The problem:
Take each line below that has "photo" and copy it.

Provided records:
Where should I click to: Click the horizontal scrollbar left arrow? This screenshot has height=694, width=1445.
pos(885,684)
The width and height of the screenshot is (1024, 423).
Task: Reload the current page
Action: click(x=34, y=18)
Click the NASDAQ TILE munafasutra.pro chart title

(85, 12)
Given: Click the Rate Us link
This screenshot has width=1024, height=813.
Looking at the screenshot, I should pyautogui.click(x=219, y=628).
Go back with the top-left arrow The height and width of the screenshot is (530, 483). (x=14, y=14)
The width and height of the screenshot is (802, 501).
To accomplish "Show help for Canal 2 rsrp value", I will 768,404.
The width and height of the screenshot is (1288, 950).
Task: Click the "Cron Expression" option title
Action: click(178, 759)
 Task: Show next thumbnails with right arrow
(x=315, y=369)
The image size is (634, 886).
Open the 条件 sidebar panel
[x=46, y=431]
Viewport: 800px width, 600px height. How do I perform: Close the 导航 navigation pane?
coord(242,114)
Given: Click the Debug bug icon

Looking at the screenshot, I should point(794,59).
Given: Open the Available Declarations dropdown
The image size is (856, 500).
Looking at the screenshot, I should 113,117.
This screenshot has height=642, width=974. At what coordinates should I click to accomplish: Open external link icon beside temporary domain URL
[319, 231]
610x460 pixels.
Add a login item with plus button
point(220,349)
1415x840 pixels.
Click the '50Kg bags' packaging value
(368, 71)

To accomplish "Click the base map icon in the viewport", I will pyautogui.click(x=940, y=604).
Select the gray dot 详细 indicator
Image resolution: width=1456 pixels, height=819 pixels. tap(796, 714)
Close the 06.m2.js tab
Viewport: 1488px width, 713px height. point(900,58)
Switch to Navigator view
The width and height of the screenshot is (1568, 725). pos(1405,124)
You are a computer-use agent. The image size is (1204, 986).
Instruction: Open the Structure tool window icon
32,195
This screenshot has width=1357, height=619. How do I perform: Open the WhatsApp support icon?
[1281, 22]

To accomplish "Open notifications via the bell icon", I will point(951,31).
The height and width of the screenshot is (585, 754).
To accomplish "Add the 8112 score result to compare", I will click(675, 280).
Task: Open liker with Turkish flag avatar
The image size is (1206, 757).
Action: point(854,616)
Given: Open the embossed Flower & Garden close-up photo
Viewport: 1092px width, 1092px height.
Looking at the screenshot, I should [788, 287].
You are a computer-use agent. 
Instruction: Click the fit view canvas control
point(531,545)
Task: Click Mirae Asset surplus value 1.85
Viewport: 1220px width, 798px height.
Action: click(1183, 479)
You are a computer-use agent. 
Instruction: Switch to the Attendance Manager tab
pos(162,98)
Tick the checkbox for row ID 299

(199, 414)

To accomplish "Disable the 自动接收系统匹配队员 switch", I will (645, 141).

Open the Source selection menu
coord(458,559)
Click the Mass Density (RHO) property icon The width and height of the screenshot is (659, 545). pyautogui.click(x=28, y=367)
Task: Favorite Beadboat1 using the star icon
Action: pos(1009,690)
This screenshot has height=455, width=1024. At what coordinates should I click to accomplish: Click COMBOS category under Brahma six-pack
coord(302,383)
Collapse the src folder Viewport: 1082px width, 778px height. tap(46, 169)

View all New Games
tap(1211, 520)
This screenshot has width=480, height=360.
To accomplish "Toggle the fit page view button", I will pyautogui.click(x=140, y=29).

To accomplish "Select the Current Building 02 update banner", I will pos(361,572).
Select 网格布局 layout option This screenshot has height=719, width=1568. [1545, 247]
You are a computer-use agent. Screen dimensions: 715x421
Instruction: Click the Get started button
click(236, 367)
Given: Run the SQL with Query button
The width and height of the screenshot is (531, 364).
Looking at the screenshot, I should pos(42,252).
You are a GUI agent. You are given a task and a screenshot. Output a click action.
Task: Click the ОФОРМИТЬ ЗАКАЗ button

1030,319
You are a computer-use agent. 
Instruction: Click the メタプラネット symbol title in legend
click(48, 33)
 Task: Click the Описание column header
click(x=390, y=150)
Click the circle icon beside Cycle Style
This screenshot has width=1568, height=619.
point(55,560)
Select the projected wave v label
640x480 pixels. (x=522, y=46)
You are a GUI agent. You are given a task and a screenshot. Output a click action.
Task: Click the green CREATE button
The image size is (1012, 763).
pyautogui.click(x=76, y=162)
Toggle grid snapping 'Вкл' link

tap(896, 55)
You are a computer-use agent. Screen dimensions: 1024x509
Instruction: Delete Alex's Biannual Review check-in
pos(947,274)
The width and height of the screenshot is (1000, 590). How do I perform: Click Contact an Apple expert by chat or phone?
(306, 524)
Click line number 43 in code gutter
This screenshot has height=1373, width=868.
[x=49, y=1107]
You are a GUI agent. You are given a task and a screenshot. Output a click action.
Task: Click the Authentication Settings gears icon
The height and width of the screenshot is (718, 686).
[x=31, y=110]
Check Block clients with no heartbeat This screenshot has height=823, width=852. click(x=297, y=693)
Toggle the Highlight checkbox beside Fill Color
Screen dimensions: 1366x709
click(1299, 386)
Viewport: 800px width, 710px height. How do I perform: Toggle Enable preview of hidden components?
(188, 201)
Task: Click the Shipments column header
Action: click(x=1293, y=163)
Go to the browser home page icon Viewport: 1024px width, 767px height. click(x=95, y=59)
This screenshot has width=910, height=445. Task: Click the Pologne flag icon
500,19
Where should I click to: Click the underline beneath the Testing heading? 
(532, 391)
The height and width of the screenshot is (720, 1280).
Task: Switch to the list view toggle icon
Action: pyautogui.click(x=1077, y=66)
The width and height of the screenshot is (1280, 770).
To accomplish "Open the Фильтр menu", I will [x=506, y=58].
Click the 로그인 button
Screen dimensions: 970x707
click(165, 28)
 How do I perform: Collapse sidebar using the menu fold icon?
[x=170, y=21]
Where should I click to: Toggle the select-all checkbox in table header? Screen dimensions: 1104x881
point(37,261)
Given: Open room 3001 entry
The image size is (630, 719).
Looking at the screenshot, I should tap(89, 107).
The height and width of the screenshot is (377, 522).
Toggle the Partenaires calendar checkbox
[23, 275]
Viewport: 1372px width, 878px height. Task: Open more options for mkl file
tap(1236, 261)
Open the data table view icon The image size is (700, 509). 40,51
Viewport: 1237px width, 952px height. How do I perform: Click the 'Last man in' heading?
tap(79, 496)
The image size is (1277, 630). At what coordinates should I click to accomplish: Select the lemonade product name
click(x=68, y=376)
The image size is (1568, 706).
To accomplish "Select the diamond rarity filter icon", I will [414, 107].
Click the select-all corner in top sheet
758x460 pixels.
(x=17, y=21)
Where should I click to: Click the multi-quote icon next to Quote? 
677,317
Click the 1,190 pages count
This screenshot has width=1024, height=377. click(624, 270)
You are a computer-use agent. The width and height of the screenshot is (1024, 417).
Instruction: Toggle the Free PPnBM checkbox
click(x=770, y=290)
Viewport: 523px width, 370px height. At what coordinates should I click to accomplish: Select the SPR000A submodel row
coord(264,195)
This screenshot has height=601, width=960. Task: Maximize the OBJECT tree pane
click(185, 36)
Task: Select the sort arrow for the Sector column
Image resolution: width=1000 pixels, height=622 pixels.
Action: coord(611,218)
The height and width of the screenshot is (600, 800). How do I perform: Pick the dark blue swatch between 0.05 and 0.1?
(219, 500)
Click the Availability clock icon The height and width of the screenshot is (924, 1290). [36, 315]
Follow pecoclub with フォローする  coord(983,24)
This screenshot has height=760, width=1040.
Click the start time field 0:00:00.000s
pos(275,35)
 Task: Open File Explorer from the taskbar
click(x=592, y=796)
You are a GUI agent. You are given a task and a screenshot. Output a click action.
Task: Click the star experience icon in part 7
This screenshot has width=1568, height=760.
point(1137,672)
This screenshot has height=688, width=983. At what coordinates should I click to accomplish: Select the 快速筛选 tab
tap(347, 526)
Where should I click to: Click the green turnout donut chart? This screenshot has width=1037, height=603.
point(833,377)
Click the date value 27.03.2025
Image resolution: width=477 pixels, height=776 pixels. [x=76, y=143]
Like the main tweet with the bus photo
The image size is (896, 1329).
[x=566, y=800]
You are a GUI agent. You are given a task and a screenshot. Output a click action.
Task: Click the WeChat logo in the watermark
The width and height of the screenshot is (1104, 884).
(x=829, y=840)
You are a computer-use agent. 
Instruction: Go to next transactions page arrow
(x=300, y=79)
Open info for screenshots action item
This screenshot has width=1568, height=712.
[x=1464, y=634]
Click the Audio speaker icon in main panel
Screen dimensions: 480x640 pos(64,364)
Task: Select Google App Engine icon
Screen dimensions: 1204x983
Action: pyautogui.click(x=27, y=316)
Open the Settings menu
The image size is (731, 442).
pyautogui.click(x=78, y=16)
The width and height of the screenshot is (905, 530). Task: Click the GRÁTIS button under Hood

Solution for this problem:
Given: Open the embossed Flower & Garden close-up photo
Like the main tweet with the bus photo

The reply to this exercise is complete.